__Aim of the exercise__:
An exact copy of every entry is required, without the pictures.

┄┄┄┄┄┄┄┄┄┄

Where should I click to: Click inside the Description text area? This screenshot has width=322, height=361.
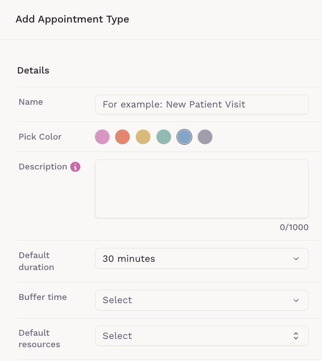[x=201, y=189]

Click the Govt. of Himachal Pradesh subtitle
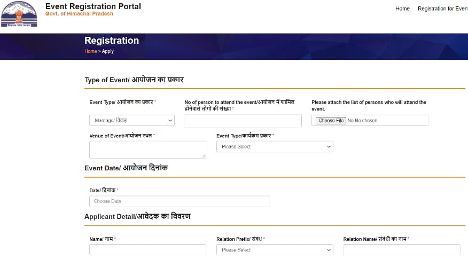tap(79, 14)
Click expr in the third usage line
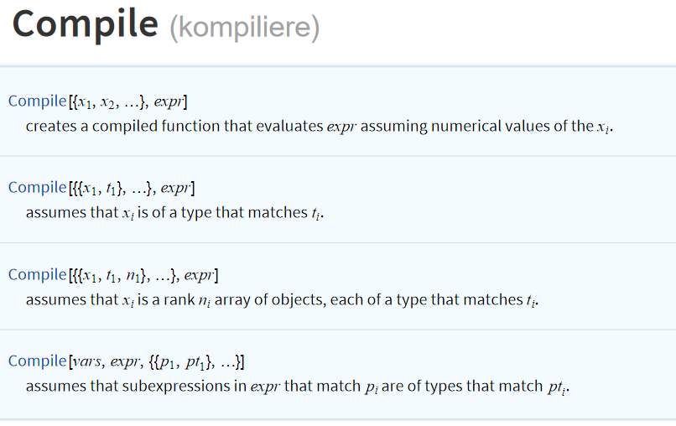 (x=199, y=277)
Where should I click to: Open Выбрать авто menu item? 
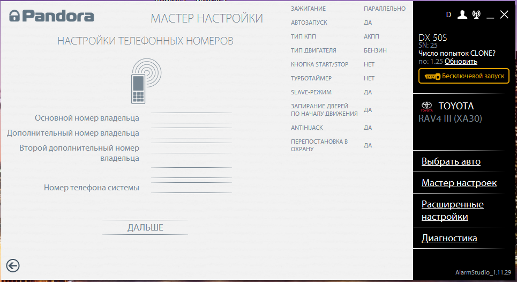click(451, 161)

┄┄┄┄┄┄┄┄┄┄

__Task result__:
Where should I click to: Click inside the Description text area? This screenshot has width=322, height=361.
[x=201, y=189]

Click the Govt. of Himachal Pradesh subtitle
tap(79, 14)
Click expr in the third usage line
 (x=199, y=277)
Where should I click to: Open Выбрать авто menu item? 
click(451, 161)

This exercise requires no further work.